## Given information

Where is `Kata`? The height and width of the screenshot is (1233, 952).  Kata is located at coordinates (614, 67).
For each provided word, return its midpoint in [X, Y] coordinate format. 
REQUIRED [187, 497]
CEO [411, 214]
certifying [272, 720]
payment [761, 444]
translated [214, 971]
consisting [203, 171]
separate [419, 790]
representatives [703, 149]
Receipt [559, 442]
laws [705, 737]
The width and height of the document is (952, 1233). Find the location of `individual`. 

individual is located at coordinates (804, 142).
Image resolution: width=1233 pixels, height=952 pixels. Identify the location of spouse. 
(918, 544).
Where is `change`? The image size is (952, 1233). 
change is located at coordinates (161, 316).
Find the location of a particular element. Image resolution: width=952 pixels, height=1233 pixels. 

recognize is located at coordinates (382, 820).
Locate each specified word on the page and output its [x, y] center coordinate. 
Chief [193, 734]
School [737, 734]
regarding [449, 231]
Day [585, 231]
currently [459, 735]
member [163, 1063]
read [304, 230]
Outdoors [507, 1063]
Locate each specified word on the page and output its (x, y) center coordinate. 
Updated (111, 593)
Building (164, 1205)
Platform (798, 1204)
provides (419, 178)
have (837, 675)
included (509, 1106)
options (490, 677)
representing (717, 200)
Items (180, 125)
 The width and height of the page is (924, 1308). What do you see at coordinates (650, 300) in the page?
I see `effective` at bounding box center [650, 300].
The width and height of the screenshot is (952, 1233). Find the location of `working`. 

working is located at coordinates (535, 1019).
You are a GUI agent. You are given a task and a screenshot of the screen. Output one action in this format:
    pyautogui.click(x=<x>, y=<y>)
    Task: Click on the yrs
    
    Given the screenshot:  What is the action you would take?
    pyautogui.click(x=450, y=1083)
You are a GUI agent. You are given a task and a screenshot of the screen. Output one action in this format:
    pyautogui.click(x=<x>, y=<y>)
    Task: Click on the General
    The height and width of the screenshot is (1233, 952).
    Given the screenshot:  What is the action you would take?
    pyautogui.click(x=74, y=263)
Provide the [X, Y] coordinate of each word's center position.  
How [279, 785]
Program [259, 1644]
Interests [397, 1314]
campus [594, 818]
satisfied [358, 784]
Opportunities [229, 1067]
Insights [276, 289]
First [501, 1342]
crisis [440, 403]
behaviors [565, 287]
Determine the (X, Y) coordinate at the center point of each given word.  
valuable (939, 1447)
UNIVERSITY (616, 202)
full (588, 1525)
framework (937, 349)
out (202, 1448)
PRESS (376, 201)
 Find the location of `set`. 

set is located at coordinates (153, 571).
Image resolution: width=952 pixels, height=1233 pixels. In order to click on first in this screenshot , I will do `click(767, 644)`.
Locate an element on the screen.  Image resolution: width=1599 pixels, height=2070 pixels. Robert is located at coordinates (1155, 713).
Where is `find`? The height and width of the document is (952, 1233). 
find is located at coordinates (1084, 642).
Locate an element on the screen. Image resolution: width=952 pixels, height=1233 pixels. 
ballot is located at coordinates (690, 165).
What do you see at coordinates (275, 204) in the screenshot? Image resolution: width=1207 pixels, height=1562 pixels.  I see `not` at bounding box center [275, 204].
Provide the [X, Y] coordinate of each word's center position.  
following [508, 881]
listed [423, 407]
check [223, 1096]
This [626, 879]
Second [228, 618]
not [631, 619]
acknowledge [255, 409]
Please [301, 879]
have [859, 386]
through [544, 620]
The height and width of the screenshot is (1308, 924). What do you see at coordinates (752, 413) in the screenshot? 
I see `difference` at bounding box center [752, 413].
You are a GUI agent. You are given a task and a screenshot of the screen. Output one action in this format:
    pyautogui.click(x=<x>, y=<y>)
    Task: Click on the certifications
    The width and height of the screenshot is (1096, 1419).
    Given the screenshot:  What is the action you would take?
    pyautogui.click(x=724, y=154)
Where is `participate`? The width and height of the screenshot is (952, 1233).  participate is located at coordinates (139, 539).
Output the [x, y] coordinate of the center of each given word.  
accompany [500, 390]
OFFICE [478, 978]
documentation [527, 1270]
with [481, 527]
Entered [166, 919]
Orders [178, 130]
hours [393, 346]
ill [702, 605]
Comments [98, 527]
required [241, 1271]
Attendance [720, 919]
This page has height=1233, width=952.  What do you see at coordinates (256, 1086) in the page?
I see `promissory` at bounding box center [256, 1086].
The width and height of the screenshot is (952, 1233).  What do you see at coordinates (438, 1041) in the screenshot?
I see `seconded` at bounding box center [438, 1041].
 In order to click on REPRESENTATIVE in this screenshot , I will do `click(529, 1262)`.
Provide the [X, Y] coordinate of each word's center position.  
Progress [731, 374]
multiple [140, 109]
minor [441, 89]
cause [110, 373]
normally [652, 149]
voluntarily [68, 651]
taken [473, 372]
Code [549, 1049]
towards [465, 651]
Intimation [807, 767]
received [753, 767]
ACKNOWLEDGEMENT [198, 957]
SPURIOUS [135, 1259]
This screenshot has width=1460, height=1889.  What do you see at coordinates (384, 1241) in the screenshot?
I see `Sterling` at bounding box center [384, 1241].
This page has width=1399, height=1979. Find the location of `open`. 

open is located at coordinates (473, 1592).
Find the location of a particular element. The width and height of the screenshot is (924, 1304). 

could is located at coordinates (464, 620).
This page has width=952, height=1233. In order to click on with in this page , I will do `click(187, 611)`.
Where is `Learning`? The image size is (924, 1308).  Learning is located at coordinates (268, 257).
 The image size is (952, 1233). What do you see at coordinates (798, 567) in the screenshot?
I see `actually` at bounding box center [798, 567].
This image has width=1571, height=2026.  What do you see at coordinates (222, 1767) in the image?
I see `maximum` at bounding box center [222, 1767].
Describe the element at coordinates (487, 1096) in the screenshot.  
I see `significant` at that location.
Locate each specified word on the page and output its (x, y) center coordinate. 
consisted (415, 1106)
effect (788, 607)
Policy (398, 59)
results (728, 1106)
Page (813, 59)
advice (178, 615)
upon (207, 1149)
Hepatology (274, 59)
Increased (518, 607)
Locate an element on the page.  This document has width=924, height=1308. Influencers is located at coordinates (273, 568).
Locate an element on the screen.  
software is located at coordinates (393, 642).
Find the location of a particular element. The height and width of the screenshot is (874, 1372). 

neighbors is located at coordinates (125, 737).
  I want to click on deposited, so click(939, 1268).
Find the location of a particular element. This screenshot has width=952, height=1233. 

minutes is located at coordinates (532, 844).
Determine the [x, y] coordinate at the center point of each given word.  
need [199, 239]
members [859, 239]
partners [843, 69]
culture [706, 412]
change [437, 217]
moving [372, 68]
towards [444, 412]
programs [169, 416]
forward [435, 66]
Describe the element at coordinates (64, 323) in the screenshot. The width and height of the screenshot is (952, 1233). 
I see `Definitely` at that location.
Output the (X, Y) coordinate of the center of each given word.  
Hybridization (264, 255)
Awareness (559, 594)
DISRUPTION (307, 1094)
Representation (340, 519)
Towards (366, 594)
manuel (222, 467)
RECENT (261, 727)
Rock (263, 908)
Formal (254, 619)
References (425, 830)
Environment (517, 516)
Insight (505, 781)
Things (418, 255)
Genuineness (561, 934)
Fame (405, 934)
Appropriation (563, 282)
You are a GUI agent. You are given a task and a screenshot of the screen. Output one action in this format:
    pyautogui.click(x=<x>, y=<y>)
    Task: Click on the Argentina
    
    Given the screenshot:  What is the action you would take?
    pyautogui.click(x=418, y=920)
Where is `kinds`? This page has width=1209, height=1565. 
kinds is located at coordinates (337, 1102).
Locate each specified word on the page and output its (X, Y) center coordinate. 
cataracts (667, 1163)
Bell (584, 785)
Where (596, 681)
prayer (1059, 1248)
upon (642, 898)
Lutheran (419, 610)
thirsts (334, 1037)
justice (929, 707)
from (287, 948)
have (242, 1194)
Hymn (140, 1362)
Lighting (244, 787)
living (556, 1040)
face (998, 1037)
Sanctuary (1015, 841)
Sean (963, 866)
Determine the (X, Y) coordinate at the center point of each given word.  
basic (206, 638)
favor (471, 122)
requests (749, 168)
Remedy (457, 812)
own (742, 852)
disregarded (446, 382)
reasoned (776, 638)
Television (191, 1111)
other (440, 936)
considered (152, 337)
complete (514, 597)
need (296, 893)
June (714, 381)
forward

## Brief
Present the lines from the start of the records through the one containing "pyautogui.click(x=74, y=263)" as a numbered list, with the blank lines dropped.

## Task response
1. Where is `Kata`? The height and width of the screenshot is (1233, 952).  Kata is located at coordinates (614, 67).
2. For each provided word, return its midpoint in [X, Y] coordinate format. 
3. REQUIRED [187, 497]
4. CEO [411, 214]
5. certifying [272, 720]
6. payment [761, 444]
7. translated [214, 971]
8. consisting [203, 171]
9. separate [419, 790]
10. representatives [703, 149]
11. Receipt [559, 442]
12. laws [705, 737]
13. The width and height of the document is (952, 1233). Find the location of `individual`. 
14. individual is located at coordinates (804, 142).
15. Image resolution: width=1233 pixels, height=952 pixels. Identify the location of spouse. 
16. (918, 544).
17. Where is `change`? The image size is (952, 1233). 
18. change is located at coordinates (161, 316).
19. Find the location of a particular element. Image resolution: width=952 pixels, height=1233 pixels. 
20. recognize is located at coordinates (382, 820).
21. Locate each specified word on the page and output its [x, y] center coordinate. 
22. Chief [193, 734]
23. School [737, 734]
24. regarding [449, 231]
25. Day [585, 231]
26. currently [459, 735]
27. member [163, 1063]
28. read [304, 230]
29. Outdoors [507, 1063]
30. Locate each specified word on the page and output its (x, y) center coordinate. 
31. Updated (111, 593)
32. Building (164, 1205)
33. Platform (798, 1204)
34. provides (419, 178)
35. have (837, 675)
36. included (509, 1106)
37. options (490, 677)
38. representing (717, 200)
39. Items (180, 125)
40.  The width and height of the page is (924, 1308). What do you see at coordinates (650, 300) in the page?
41. I see `effective` at bounding box center [650, 300].
42. The width and height of the screenshot is (952, 1233). Find the location of `working`. 
43. working is located at coordinates (535, 1019).
44. You are a GUI agent. You are given a task and a screenshot of the screen. Output one action in this format:
45.     pyautogui.click(x=<x>, y=<y>)
46.     Task: Click on the yrs
47.     Given the screenshot:  What is the action you would take?
48.     pyautogui.click(x=450, y=1083)
49. You are a GUI agent. You are given a task and a screenshot of the screen. Output one action in this format:
50.     pyautogui.click(x=<x>, y=<y>)
51.     Task: Click on the General
52.     The height and width of the screenshot is (1233, 952).
53.     Given the screenshot:  What is the action you would take?
54.     pyautogui.click(x=74, y=263)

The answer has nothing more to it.